Where can I find low-cost microcomputers to control my robot with?

For simple applications, microcomputers such as Parallax's Basic Stamp, or controllers from Z-World Engineering are low-cost, easy to program solutions that will work with the AX2550. For applications requiring more processing,a large number of single board computers are available from several manufacturers. It is even possible to use a low cost PC motherboard or laptop if size or power consumption are not an issue. In short, any computing engine with a free serial port may be used with the AX2550. A Palm Pilot can be a good and low cost controller since it has a serial port that can be connected to the AX2550.

Can I use the controller to turn on/off electrical accessories?

Yes. The controller has one switched output which can be used to turn on or off any electrical device consuming up to 2A at 24V. A low power outputs is provided to drive additional devices using external (user provided) power transistors.

Can I record the controller's operating data for later analysis?

Yes. The Roborun utility can record over 30 minutes of operating data, including Amps, command value, MOSFET temperature, and battery voltage. The logged information can then be saved in a format directly readable from Microsoft Excel.

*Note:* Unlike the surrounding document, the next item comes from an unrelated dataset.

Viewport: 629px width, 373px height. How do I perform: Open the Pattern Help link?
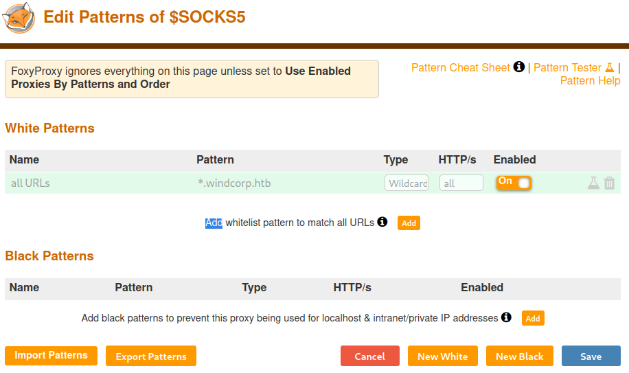pyautogui.click(x=590, y=80)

Can I modify the controller's software myself to add or modify features?

Roboteq will consider any request for custom functions to be added to the AX2550's controller. Modifying the code is a complex process requiring access to the proprietary source code, which Roboteq will license under the right conditions.

Can the controller switch automatically between RC and RS232 mode?

Yes but this requires external hardware as one of the input pins is shared between these two modes and that the software can only handle one mode or the other at a time. See our application note. Switching modes can be useful in computer controller robots to take over controls via radio in emergency situations.

Analog Mode FAQ's

What is the correlation between output voltage and speed/direction

The motor output is 0 (stopped) when the analog input is at 2.5V. Full reverse speed is reached when input is at 0V. Full forward speed is reached when input is at 5V. A programmable deadband is provided to keep the motor stopped even as the analog input is not exactly 2.5V. When nothing is connected to the analog input, a pull up and pull down resistor of 47k bring the input to 2.5V so that the motor is stopped.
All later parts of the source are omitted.